Lejos de lo que se cree el artista popular no es un improvisado, sin preparación; casi todos los que responden a esta designación aprenden su oficio desde pequeños, en forma de juego. Al respecto, Carlomagno Pedro Ramírez, refiriéndose a su más tierna infancia, dice que era la época “cuando jugábamos a que éramos artesanos”; en ese entonces hacían bolitas de barro negro o figuritas que los familiarizaban con el material que más tarde debían dominar; se sentaban al lado de un familiar, generalmente su abuelo, su padre o su madre, que para entretenerlos les daban algún trocito de su material de trabajo. Más adelante seguían los pasos de sus mayores, ayudando, en pequeñas tareas, a confeccionar los objetos de arte popular, desde quince o veinte años antes de que ellos a su vez transmitieran lo aprendido a sus descendientes que, como ellos, tendrían que adaptarse a los nuevos tiempos y exigencias, dentro de su tradición, para producir los satisfactores requeridos por una sociedad en continuo cambio.

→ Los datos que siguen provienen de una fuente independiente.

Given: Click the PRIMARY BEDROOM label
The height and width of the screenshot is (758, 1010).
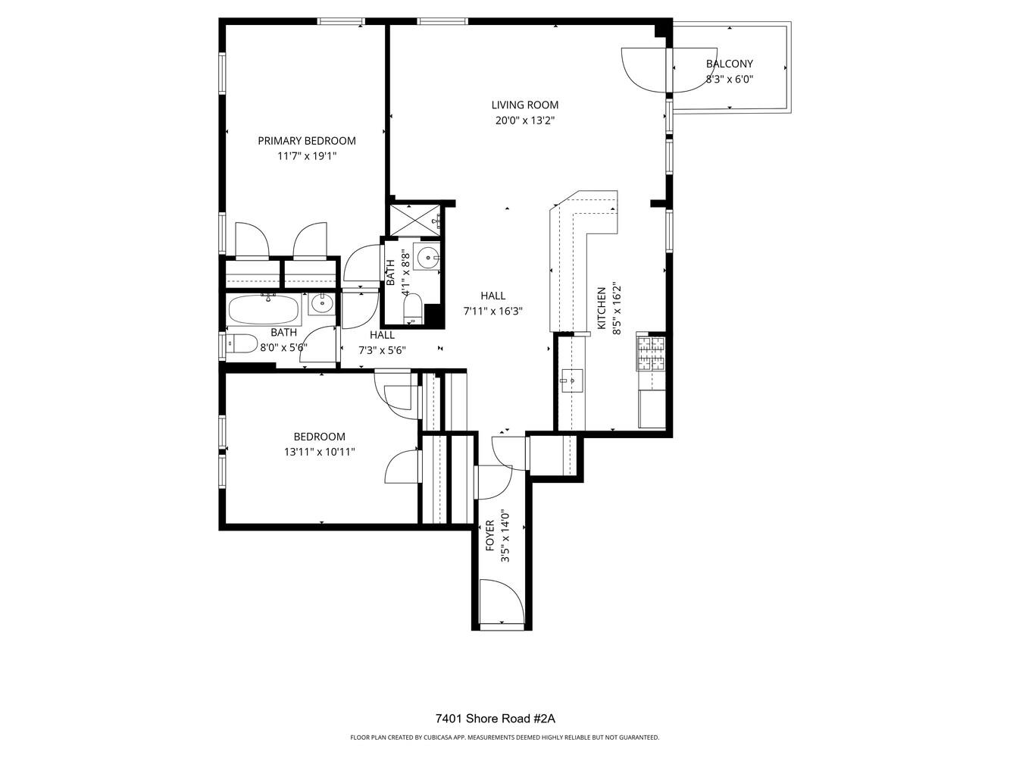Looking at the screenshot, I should pos(306,141).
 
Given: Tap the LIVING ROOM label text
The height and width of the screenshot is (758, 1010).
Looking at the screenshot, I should pos(524,105).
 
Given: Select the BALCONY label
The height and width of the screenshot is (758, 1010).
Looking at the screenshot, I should pos(729,64).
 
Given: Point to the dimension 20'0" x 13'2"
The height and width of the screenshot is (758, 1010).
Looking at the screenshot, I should pos(524,121).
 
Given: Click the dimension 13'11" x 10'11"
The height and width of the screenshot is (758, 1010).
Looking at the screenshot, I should pos(319,452).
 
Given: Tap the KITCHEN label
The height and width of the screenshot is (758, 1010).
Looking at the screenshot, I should pos(602,308).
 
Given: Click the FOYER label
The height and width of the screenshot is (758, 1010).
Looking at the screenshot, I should pos(490,535).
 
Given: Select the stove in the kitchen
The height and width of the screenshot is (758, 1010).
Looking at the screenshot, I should pos(651,352).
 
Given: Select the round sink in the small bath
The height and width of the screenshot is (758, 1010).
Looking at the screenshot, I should pos(428,258).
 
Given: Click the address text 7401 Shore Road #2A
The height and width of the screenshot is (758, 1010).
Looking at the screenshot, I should pos(500,719).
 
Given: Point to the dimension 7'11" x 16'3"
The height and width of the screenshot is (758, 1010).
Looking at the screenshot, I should pos(493,311).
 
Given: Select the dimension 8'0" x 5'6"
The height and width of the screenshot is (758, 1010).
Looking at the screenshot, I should pos(283,348).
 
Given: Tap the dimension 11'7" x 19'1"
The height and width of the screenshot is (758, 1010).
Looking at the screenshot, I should pos(306,156).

Si bien es cierto que el oficio se transmite de padres a hijos, de generación en generación, quienes revolucionan el arte popular son los que hacen cambios que enriquecen los conocimientos aprendidos. Es el caso de doña Modesta Fernández, que enseñó el oficio de la cerámica a sus hijos Mónico y Alfonso Soteno, quienes aportaron elementos propios a la producción materna y hoy compiten en creación artística con sus propios hijos; o del mismo Carlomagno y su hermana Malena, magníficos escultores en barro negro de Coyotepec, Oaxaca; o el de Luis e Irma Blanco, hijos de doña Teodora Blanco, la gran artista del barro bordado; o del hijo de Herón Martínez que, en Acatlán, Puebla, sigue los pasos de su padre.

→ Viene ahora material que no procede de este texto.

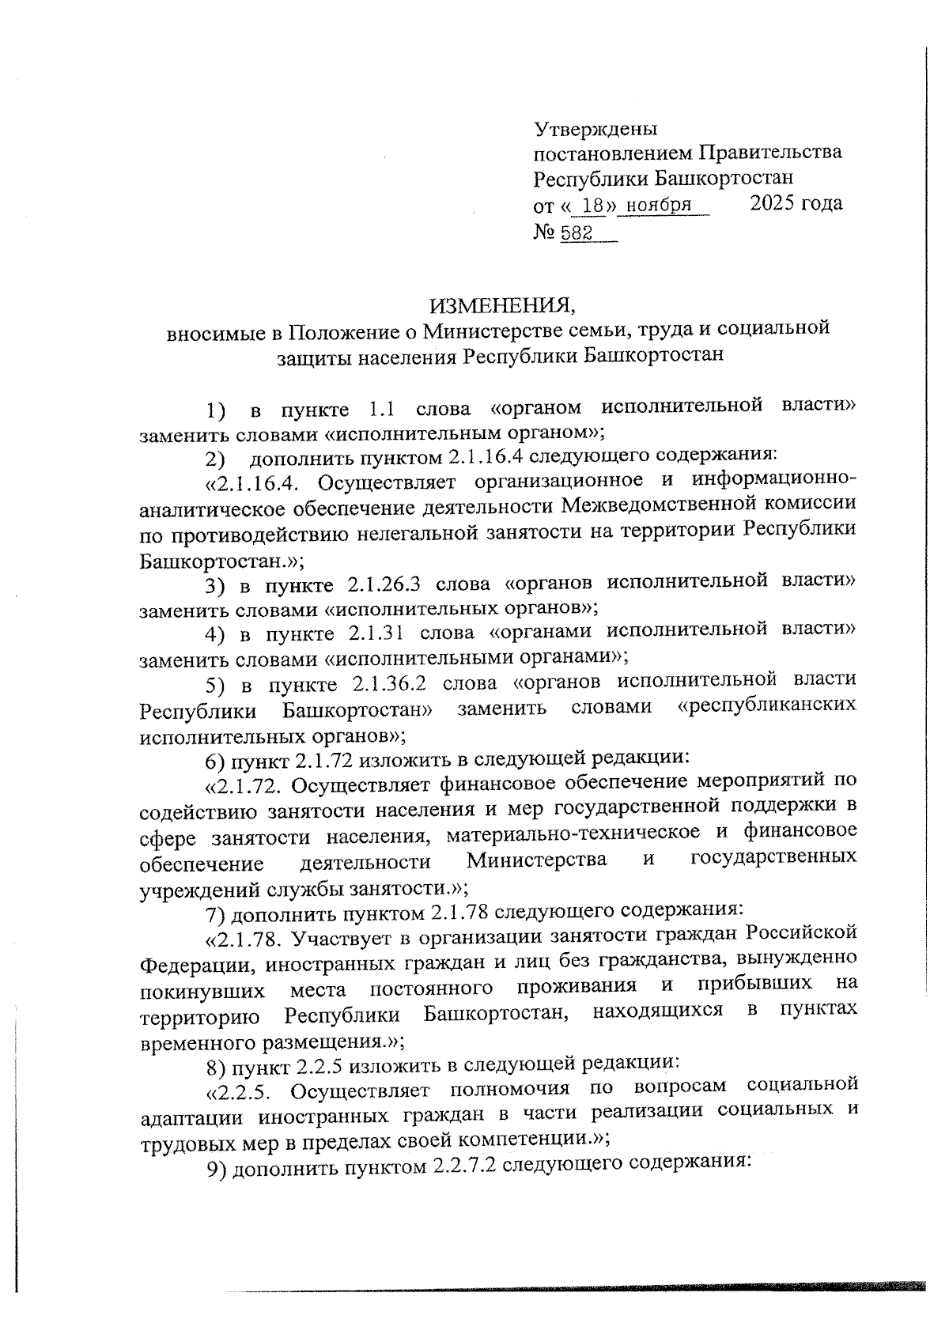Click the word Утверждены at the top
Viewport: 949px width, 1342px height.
coord(595,128)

En Tonalá, Jalisco, Nicasio Pajarito y sus hijos trabajan la loza de barro canelo (bruñido en tonalidades cafés). Don Nicasio dice que como él ya no ve bien, ahora sus hijos lo enseñan a hacer cosas diferentes, pues él se limitaba a fabricar botellones de olor, platos y apaxtles; sus hijos ahora hacen cántaros con figuras de perros, macetas, alcancías y nacimientos, todo decorado con la técnica heredada, que también resultan bellísimos; asimismo destaca el gran artífice del cobre martillado Etelberto Ramírez, prematuramente fallecido, cuyo hijo Luis, de 20 años, compite con los grandes maestros cobreros de Santa Clara.
Esto mismo se aplica a las mujeres, que entraman sueños y tradiciones en sus huipiles y quexquemetl; o a los que tejen hamacas o petates, como los indios pame de San Luis Potosí; o a aquellos que se dedican a darle forma al plomo; o a quienes tallan la madera. El aprendizaje de todos, sin excepción, empezó en su niñez y continuó hasta su vida adulta, siempre aportando ideas innovadoras.
No obstante, hablar de todos los casos ejemplares que existen en México formaría un grueso volumen. Por ahora, sólo establecemos que se podría trazar una línea continua entre los toltecas del siglo XVI y los artistas populares del siglo XXI.